Employers getting more inventive on lower-cost employee health care

Employers are looking to expand offerings in many areas, including onsite services such as behavioral health and childcare.

And while 32 percent of employers have adopted different types of health care delivery models over the past three years, 45 percent plan to do so over the next three years. (Photo: Shutterstock)

Employers are trying more ways to bring down costs on high-quality health care for employees, according to Willis Towers Watson’s Health Care Access & Delivery Survey, including centers of excellence, on- or near-site clinics and high-performance networks.

Chief among employer concerns are inadequate employee access to mental health (54 percent) and substance abuse (47 percent) treatment, with 33 percent worried about the lack of general services in rural locations (84 percent of employers have workforce living in rural locations, so it might be a concern that more employers are not taking on this issue).

“Employers understand the key to better care and a healthier workforce is to focus squarely on quality and a better patient experience, supported by provider contracting that aligns with financial incentives,” said Mark Hope, national health plan relations leader at Willis Towers Watson. “To bring about this meaningful change, companies are seeking innovative solutions like care navigation and high-quality, efficient networks. This drive to try new models has the potential to deliver lower costs and, more importantly, make a difference in the lives of their workers and their families.”

Related: Why more employers and insurers are turning to integrated health care

Primary care services are a worry for 29 percent, while 25 percent say that there’s inadequate access to maternity and perinatal services.

And while 32 percent have adopted different types of health care delivery models—whether it be high-performance networks, accountable care organizations or centers of excellence—over the past three years, 45 percent plan to do so over the next three years.

Employers are also looking to expand offerings in onsite services, from concierge, coaching and behavioral health services to yoga, massage and meditation, physical therapy, child care and EAP offerings. More than a third have near-site services in behavioral health counseling and physical therapy, and 38 percent provide a subsidy for offsite fitness centers.

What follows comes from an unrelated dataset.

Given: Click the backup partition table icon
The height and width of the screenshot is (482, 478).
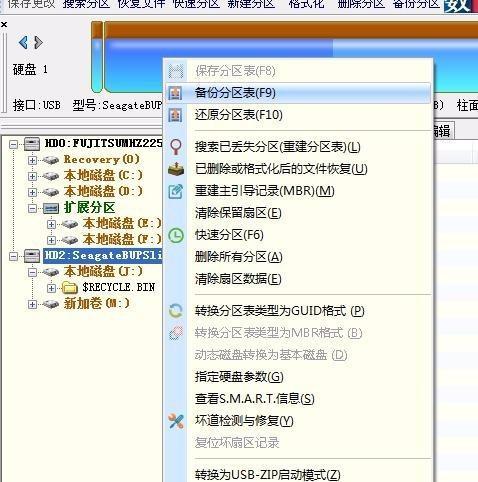Looking at the screenshot, I should 175,93.
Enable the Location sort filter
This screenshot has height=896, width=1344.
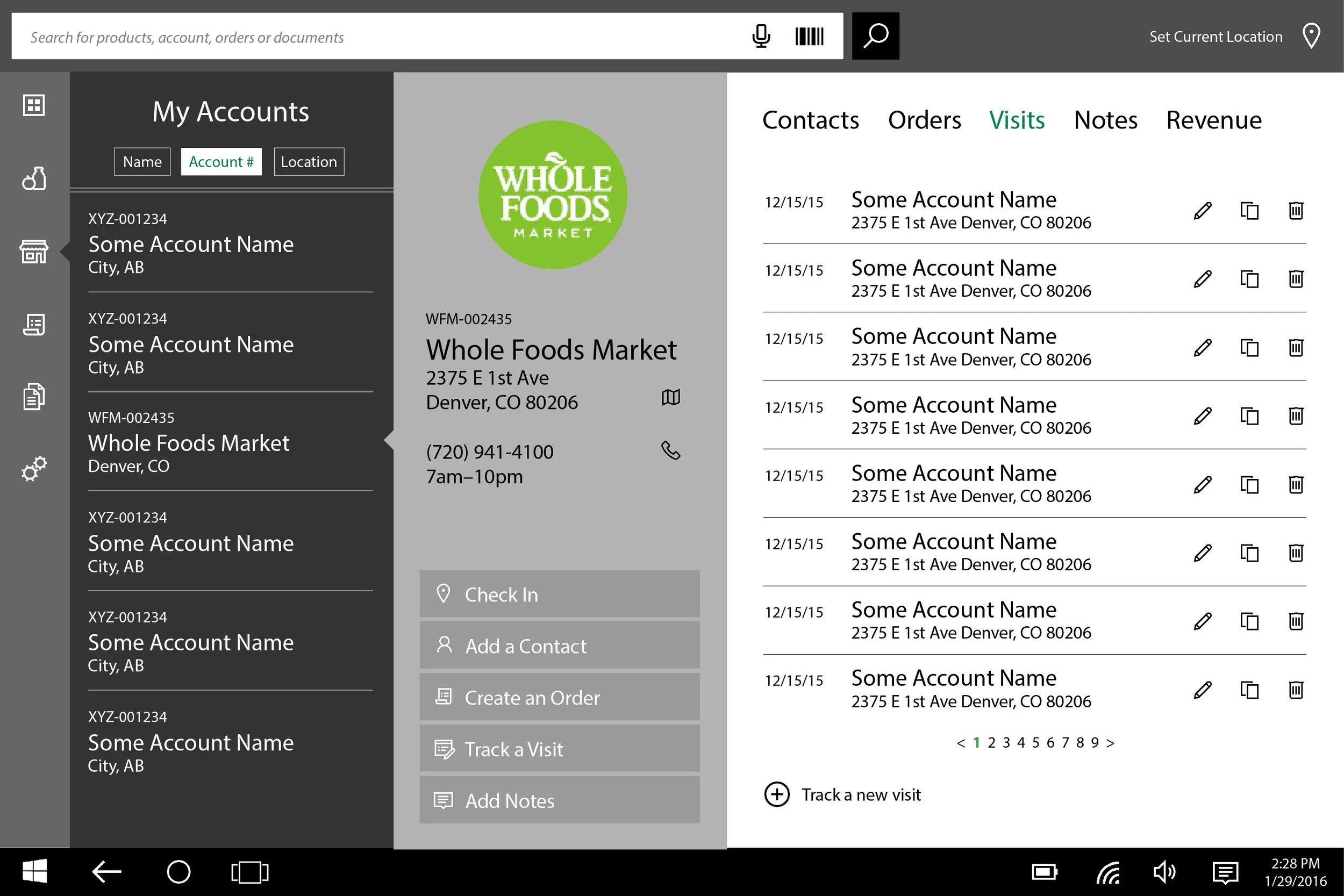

Telehealth is a big factor—or will be, with 95 percent of employers already offering or planning to offer telemedicine for professional consultations by 2020 and 81 percent offering or planning to offer telebehavioral health services by 2020. Just 3 percent plan to offer teledentistry by 2020; as of 2018, none did.

And among employers offering high-performance networks, the top two considerations when choosing which to offer were quality of care (54 percent said it was their primary concern) and cost savings (20 percent said it was their primary concern, compared with 40 percent who said it was the second most important factor). Interestingly, access to care came in third, with 18 percent of employers saying it was their first consideration and 23 percent saying it was the second most important criterion.

“The challenge is more than offering the right network. Rather, it’s to help patients find the right provider at the right time, to render a well-coordinated, highly effective care experience,” Hope said.